Trotz vieler Bemühungen hat sich die Situation für Betroffene rechter und rassistischer Gewalt im den letzten 10 Jahren leider nur kaum verbessert. Dies zeigen die Ereignisse der letzten Jahre und wird belegt durch unser unabhängiges Monitoring. So haben wir in den letzten Jahren eine Welle rechter und rassistisch motivierter Straftaten erlebt. Statistisch gesehen wird in Sachsen mindestens an jedem zweiten Tag ein Mensch Opfer. Die Dunkelziffer wird um einiges höher sein. Gewalt ist nur die Spitze des Eisberges, ungezählt sind die rassistischen Beleidigungen im Alltag, die oft der Gewalt vorausgehen. So wie auch im Fall von Marwa El-Sherbini. Heute wird das ganze Beschleunigt vor allem auch durch die vermeintliche Anonymität in sozialen Netzwerken.
Der Mord an Marwa El-Sherbini war bzw. ist ein Schock. Rückblickend reiht er sich jedoch in eine lange Reihe von schockierenden Ereignissen ein. Erinnert sei hier an die Lichtelläufe in Schneeberg 2013, dem Start der PEGIDA Bewegung in Dresden im Oktober 2014, beide Ereignisse gingen mit einer Zunahme rechter Gewalttaten einher. Es folgten Ausschreitungen in Freital, Heidenau und Dresden im Sommer 2015, in Bautzen und Wurzen 2016 und 2017. Die „Gruppe Freital“ verübte 2015 Anschläge auf Geflüchtetenwohnungen, das links-alternative Stadtviertel Leipzig Connewitz wurde 2016 von über 200 Nazis und Hooligans angegriffen. Nino K. verübte 2016 einen Rohrbombenanschlag auf eine Moschee in Dresden. Letztes Jahr erlebten wir die Ausschreitungen in Chemnitz. Die Verfahren gegen Gruppen wie Revolution Chemnitz, Gruppe Freital sowie den Moschee Attentäter Nino K. zeigen ferner, dass vor Waffen und Sprengstoff letztlich mit dem Ziel Menschen zu töten nicht zurückgeschreckt wird.
Darunter leiden nicht nur die betroffenen Menschen und deren Freunde und Familien. Es verunsichert auch alle, die ebenfalls ins Feindbild der rechten Gewalttäter passen oder einfach in einer offenen, vielfältigen Gesellschaft leben wollen. Der Mord an Marwa El-Sherbini ist noch heute 10 Jahre später insbesondere für die muslimische und ägyptische Community in der Stadt von zentraler Bedeutung. Es kommen viele Ratsuchende in unsere Beratungsstelle und fragen – mit Bezug auf den Mord an Marwa El-Sherbini – ob sie wirklich Anzeige erstatten sollen oder nicht. Dieses Vertrauen wiederherzustellen ist ein langwieriger Prozess und bedarf Anstrengungen von uns allen.

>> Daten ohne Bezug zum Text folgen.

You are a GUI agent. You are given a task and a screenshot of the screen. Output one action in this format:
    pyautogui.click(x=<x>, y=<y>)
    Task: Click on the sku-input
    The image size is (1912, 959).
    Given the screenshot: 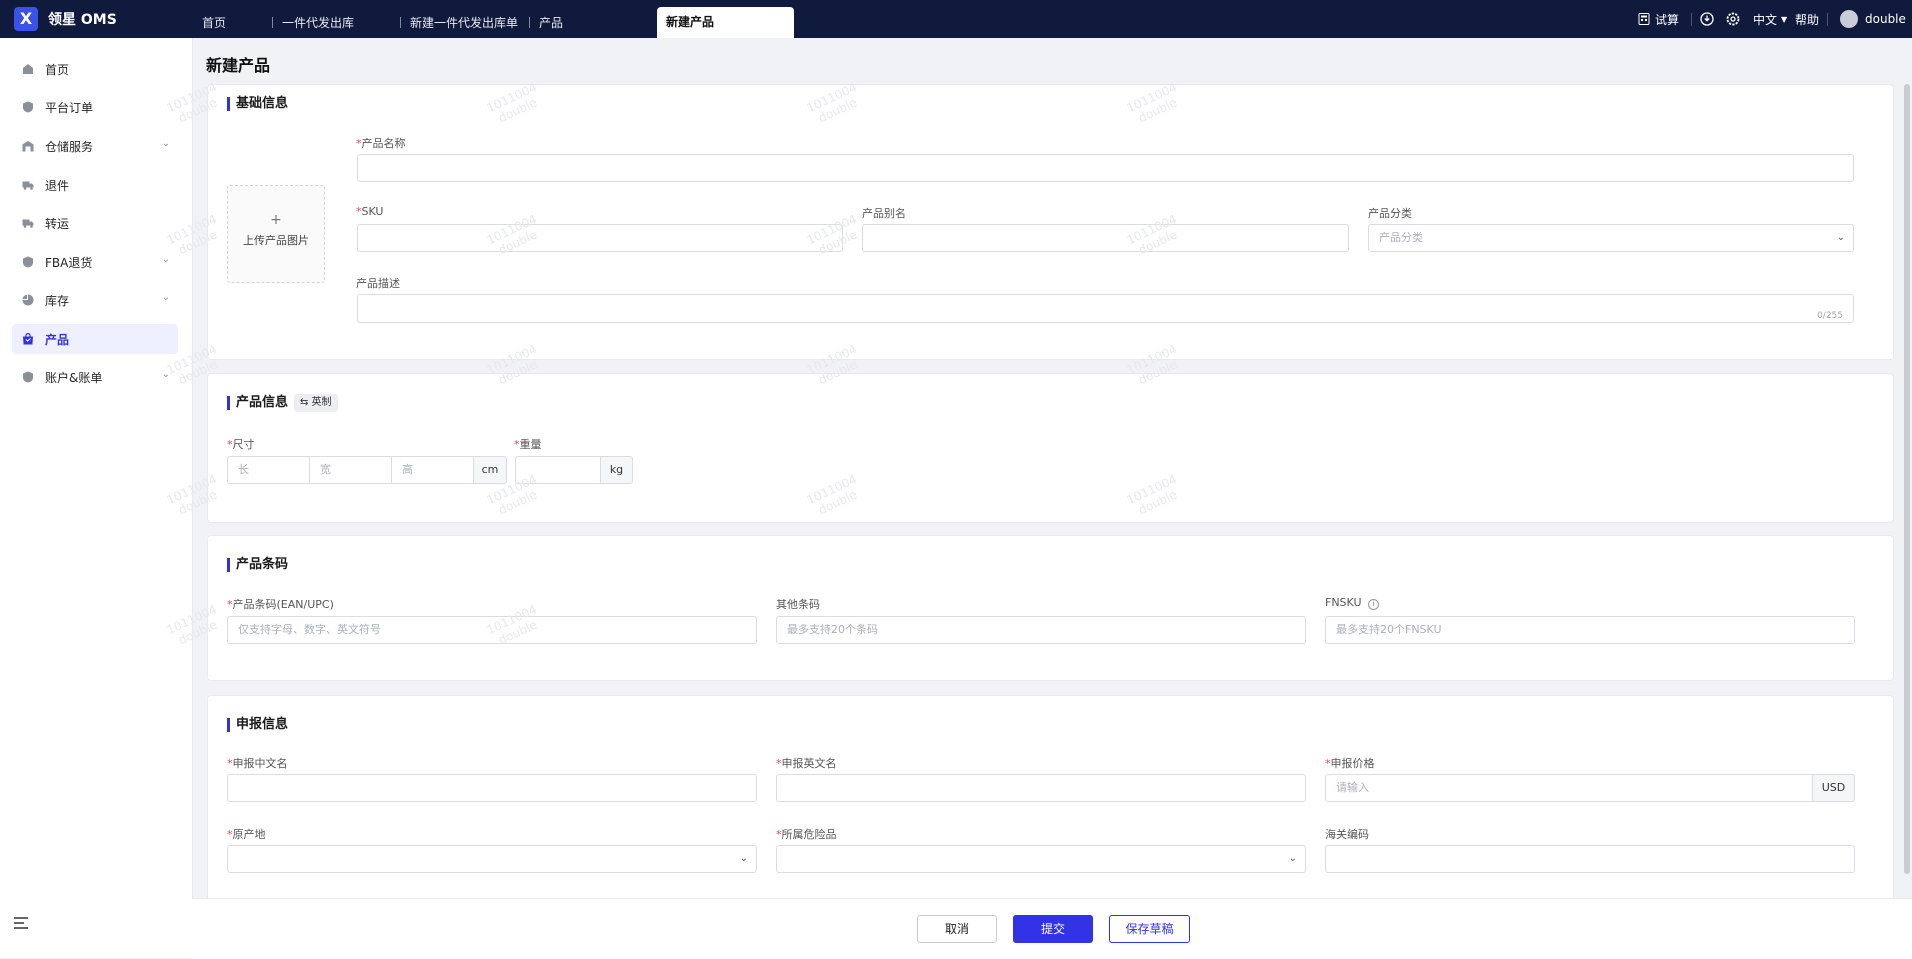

Die 10 Jahre, die zwischen heute und dem Mord an Marwa El-Sherbini liegen, verdeutlichen, dass das Ausmaß rechter Gewalt eher größer, bedrohlicher und für viel mehr Gruppen realer geworden ist. Betroffene rechter Gewalt– seien es Lokalpolitiker, Geflüchtete oder ehrenamtlich Engagierte – erwarten, dass sie ernst genommen, ihre Forderungen gehört und auch umgesetzt werden.
Vor 10 Jahren starb Marwa El Sherbini vor den Augen ihrer Familie in einem Dresdner Gerichtssaal. Das für die Familie damit einhergehende Leid ist unermesslich, ihnen gilt weiterhin unser tiefes Mitgefühl.